▶ _Tarefas_
- 1) Transcreva do texto sobre as decisões do STF o trecho começando em "No período analisado, a" e seguindo até "de um processo.".
- 2) Responda com base no texto sobre as decisões do STF:
(a) Em que ano foi registrada a maior proporção de decisões monocráticas?
(b) Qual foi a proporção de decisões monocráticas em 2025?
(c) No STF, quem toma uma decisão monocrática?
---------- Texto para leitura
Levantamento realizado pela CNN Brasil mostra que, nos últimos seis anos, o STF (Supremo Tribunal Federal) aumentou a participação das decisões colegiadas no total de julgamentos. As decisões monocráticas, porém, continuam sendo maioria e representam mais de 80% do total.
No período analisado, a maior proporção de decisões monocráticas foi registrada em 2022, quando elas chegaram a 85,6% das decisões do STF.
Desde então, porém, há uma tendência de crescimento da participação das decisões colegiadas. Em três anos, a proporção de decisões tomadas em grupo, seja pelo plenário ou pelas turmas, aumentou cerca de 5,2 pontos percentuais.
Apesar do avanço, as decisões colegiadas não chegaram a representar 20% do total em nenhum dos anos analisados. Em 2025, último dado disponível, foi registrada a menor proporção de monocráticas, representando 80,4% das decisões totais.
No STF, as decisões monocráticas são aquelas tomadas individualmente por um único ministro na condição de relator de um processo.
Esse tipo de decisão pode ser utilizado, por exemplo, em questões urgentes, na aplicação de entendimentos já consolidados pelo Tribunal ou para dar andamento a processos com base em precedentes da Corte.
Isso porque, quando determinado tema já foi analisado diversas vezes pela Corte, o relator pode aplicar individualmente o entendimento já consolidado, sem a necessidade de uma nova discussão. Com isso, é possível dar andamento a um número maior de processos mais rapidamente.
--------------------
---------- Conteúdo dos dados
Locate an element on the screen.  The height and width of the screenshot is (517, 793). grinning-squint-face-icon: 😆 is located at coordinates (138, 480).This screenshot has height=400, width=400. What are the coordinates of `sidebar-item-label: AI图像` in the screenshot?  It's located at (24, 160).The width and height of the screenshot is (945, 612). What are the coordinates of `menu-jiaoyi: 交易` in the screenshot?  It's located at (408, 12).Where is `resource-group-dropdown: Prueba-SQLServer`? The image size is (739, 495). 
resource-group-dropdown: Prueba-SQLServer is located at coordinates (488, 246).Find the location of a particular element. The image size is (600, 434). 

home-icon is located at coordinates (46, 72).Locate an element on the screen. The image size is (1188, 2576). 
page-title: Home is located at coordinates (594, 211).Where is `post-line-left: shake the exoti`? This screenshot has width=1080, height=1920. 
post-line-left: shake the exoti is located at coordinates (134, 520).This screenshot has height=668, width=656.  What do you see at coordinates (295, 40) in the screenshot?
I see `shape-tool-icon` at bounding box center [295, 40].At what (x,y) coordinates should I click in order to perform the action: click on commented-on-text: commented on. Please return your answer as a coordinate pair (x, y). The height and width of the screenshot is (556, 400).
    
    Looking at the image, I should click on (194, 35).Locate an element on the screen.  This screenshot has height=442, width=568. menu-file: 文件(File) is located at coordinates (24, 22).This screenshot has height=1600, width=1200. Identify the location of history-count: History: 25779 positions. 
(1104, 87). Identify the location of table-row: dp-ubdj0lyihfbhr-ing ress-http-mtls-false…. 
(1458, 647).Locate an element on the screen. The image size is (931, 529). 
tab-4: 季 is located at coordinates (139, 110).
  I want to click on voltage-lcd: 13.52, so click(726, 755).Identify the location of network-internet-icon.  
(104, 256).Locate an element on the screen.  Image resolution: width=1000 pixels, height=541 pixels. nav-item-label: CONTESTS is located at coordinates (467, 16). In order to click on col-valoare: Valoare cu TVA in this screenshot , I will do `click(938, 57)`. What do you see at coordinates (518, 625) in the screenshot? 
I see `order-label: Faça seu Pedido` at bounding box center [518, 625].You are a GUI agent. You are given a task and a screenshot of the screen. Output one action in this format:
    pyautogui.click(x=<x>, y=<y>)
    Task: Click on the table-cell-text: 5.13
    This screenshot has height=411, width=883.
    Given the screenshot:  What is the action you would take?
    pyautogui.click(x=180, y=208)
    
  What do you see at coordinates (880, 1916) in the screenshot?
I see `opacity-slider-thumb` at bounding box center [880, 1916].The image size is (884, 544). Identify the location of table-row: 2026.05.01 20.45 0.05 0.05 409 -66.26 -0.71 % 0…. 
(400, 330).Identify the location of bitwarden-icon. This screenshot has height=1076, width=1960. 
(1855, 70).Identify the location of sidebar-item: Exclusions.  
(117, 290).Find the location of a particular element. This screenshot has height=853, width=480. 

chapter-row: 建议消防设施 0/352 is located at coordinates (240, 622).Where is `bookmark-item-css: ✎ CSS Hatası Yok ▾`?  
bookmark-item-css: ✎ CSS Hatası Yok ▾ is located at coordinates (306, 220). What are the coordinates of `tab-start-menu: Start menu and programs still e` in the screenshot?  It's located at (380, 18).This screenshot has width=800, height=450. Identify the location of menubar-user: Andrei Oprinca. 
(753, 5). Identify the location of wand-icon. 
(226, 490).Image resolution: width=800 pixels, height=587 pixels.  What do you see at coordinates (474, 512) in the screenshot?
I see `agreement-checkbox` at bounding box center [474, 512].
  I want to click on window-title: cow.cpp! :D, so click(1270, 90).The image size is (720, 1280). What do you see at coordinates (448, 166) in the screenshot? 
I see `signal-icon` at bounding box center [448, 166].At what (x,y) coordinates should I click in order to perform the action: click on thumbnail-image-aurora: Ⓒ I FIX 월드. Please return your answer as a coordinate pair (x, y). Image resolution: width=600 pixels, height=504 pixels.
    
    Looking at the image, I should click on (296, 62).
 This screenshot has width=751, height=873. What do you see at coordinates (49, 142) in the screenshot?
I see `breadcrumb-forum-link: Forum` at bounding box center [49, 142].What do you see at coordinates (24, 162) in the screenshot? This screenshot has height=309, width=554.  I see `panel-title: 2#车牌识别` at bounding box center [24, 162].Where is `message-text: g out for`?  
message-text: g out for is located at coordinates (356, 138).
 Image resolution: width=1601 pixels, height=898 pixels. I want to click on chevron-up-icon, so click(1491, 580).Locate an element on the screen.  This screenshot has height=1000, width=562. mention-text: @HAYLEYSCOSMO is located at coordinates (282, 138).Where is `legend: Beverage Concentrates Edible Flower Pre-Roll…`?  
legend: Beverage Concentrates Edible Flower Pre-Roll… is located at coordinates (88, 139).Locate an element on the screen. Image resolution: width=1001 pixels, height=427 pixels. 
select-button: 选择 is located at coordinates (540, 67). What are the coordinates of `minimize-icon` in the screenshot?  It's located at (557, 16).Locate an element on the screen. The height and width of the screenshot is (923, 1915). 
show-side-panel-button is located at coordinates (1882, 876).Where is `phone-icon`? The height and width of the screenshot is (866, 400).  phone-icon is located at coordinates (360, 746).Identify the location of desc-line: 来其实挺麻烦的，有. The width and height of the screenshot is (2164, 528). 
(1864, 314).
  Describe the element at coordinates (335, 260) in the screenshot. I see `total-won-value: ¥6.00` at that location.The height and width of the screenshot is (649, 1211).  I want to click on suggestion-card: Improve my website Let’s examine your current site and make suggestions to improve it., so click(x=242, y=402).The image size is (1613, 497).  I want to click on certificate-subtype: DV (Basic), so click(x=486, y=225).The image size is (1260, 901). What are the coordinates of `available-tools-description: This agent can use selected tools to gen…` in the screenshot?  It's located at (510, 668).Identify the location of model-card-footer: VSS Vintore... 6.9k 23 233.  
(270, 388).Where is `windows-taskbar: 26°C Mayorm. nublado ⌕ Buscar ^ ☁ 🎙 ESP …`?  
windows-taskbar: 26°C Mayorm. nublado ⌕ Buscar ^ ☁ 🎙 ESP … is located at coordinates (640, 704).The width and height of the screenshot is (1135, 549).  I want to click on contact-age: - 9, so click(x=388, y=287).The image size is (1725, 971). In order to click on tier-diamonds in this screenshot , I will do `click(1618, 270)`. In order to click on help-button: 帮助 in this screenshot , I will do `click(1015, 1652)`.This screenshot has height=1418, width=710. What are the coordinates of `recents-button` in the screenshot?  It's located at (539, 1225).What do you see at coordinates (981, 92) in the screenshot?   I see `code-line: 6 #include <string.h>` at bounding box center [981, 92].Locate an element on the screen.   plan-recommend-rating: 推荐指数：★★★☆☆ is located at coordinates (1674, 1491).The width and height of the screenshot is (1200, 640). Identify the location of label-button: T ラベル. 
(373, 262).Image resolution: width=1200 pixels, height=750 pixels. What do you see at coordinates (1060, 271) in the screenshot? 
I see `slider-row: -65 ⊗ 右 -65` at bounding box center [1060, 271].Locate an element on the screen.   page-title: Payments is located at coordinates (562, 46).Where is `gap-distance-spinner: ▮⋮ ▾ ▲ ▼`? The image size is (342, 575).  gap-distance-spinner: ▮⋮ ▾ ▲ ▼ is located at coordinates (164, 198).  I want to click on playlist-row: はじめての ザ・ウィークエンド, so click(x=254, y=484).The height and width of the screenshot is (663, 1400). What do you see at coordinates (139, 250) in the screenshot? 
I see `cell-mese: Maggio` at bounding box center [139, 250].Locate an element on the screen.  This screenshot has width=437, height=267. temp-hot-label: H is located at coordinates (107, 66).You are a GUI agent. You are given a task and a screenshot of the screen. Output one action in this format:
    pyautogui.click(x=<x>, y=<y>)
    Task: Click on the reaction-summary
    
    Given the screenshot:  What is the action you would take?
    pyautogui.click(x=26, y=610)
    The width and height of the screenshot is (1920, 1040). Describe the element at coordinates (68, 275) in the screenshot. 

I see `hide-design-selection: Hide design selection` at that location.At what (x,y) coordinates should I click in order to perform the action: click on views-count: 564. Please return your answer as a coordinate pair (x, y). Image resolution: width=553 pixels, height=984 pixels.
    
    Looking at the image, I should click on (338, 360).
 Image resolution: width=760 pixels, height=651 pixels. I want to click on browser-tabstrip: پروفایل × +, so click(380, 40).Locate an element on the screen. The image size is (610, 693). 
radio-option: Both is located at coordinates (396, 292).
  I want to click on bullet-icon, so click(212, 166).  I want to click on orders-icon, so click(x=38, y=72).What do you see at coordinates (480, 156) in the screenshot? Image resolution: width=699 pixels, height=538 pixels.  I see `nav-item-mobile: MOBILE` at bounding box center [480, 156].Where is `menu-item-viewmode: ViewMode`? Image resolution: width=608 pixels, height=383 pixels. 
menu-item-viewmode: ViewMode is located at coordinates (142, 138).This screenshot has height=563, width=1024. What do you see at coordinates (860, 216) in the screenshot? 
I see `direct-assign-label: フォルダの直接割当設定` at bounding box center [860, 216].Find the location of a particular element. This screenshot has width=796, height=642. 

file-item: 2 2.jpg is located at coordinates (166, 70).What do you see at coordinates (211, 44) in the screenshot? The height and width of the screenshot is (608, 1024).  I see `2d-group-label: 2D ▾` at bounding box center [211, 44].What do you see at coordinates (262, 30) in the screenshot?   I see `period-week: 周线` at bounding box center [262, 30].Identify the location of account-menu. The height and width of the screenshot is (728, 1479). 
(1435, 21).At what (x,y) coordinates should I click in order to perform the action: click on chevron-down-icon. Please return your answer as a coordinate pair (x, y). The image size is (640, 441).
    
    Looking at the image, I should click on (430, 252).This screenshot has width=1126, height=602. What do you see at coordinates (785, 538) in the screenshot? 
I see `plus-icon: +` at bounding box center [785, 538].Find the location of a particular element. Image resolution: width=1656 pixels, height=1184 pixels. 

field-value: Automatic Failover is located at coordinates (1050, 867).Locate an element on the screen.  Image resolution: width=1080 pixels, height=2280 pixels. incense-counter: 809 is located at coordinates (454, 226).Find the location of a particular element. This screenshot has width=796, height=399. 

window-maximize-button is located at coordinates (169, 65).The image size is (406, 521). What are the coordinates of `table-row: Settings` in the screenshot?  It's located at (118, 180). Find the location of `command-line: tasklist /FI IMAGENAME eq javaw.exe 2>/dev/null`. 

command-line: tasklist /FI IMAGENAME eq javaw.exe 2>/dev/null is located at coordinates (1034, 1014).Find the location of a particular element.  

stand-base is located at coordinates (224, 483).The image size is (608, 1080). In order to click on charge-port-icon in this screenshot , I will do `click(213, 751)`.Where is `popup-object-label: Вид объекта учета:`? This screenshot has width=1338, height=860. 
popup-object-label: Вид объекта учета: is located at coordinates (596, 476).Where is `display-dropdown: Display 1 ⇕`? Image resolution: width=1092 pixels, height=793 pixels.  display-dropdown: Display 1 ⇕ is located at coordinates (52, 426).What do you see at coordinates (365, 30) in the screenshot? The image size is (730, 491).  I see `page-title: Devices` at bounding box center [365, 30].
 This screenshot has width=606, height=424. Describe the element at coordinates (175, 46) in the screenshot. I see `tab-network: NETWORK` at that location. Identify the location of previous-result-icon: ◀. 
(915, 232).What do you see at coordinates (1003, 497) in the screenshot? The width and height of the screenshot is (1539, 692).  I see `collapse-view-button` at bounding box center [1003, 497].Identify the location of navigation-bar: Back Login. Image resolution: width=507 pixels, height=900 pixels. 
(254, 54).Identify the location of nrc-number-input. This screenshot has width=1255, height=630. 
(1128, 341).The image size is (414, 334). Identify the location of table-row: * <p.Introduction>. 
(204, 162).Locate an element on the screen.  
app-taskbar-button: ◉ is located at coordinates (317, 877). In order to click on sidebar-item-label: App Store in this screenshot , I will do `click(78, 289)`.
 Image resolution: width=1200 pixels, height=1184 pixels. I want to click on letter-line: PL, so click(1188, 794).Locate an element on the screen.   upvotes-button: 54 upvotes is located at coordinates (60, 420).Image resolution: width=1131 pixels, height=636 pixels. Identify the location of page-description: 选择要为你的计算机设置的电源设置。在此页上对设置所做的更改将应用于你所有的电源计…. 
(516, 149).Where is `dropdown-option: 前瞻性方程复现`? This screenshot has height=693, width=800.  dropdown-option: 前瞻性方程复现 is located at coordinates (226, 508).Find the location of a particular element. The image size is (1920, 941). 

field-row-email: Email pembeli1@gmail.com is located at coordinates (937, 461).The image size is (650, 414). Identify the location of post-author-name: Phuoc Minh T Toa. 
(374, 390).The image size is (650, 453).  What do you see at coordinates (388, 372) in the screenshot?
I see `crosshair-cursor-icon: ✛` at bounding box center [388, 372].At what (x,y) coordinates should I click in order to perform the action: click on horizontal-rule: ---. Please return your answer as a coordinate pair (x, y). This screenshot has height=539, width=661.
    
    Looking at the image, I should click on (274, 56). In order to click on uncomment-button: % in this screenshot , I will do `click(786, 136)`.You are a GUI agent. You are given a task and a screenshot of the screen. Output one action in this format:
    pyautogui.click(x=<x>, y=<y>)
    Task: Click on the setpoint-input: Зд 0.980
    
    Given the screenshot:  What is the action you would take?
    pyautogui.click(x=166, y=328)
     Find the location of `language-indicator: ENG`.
--------------------
▶ _Respostas_
- 1)
No período analisado, a maior proporção de decisões monocráticas foi registrada em 2022, quando elas chegaram a 85,6% das decisões do STF.
Desde então, porém, há uma tendência de crescimento da participação das decisões colegiadas. Em três anos, a proporção de decisões tomadas em grupo, seja pelo plenário ou pelas turmas, aumentou cerca de 5,2 pontos percentuais.
Apesar do avanço, as decisões colegiadas não chegaram a representar 20% do total em nenhum dos anos analisados. Em 2025, último dado disponível, foi registrada a menor proporção de monocráticas, representando 80,4% das decisões totais.
No STF, as decisões monocráticas são aquelas tomadas individualmente por um único ministro na condição de relator de um processo.

- 2)
(a) Em 2022.
(b) 80,4% das decisões totais.
(c) Um único ministro, na condição de relator de um processo.